Validate phylogenetic inferences into the direction of transmission

These observations prompted us to focus on using deep-sequence data for inferences into the direction of transmission at the population-level, and within partially sampled networks. Our main idea is that source cases, that were phylogenetically identified, likely are transmitters regardless of the presence of unsampled intermediates. Therefore, as a whole they provide evidence into the sources of epidemic spread. To validate our inferences, we considered phylogenetically linked pairs of individuals with epidemiological and clinical data on the direction of transmission. We start by loading these data:

infile <- "~/sandbox/DeepSeqProjects/RakaiPopSample_data/Dataset_S3.csv"
red <- as.data.table(read.csv(infile))
setnames(red, c("MALE_ID", "FEMALE_ID"), c("ID1", "ID2"))

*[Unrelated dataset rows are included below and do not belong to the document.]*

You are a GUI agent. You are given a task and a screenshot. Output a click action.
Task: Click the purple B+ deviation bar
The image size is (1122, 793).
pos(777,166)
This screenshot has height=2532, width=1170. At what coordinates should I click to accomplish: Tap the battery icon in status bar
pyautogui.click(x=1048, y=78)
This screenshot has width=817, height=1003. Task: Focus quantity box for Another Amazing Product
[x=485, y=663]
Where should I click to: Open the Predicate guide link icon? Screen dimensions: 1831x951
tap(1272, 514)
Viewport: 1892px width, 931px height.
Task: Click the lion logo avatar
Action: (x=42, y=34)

Let us compare the epidemiologic data against our phylogenetic inferences:

# select male-female pairs with highly supported direction
rtpd <- subset(rtnn, ID1_SEX == "M" & ID2_SEX == "F" & grepl("direction 12|direction 21", 
    PHYLOSCANNER_CLASSIFY))
set(rtpd, NULL, "PHYLOSCANNER_CLASSIFY", rtpd[, gsub("ph linked pair direction 21", 
    "fm", gsub("ph linked pair direction 12", "mf", PHYLOSCANNER_CLASSIFY))])
setnames(rtpd, "PHYLOSCANNER_CLASSIFY", "PHYSCANNER_DIR")
rtpd <- subset(rtpd, select = c(ID1, ID2, PHYSCANNER_DIR))
rtpd <- merge(rtpd, red, by = c("ID1", "ID2"))
rtpd[, `:=`(PHYSCANNER_DIR_CONSISTENT, as.integer(PHYSCANNER_DIR == EPID_EVIDENCE_DIR))]
rtpd[, table(PHYSCANNER_DIR_CONSISTENT)]

Thus, the large majority of phylogenetic inferences in our validation panel are consistent with epidemiologic and clinical data.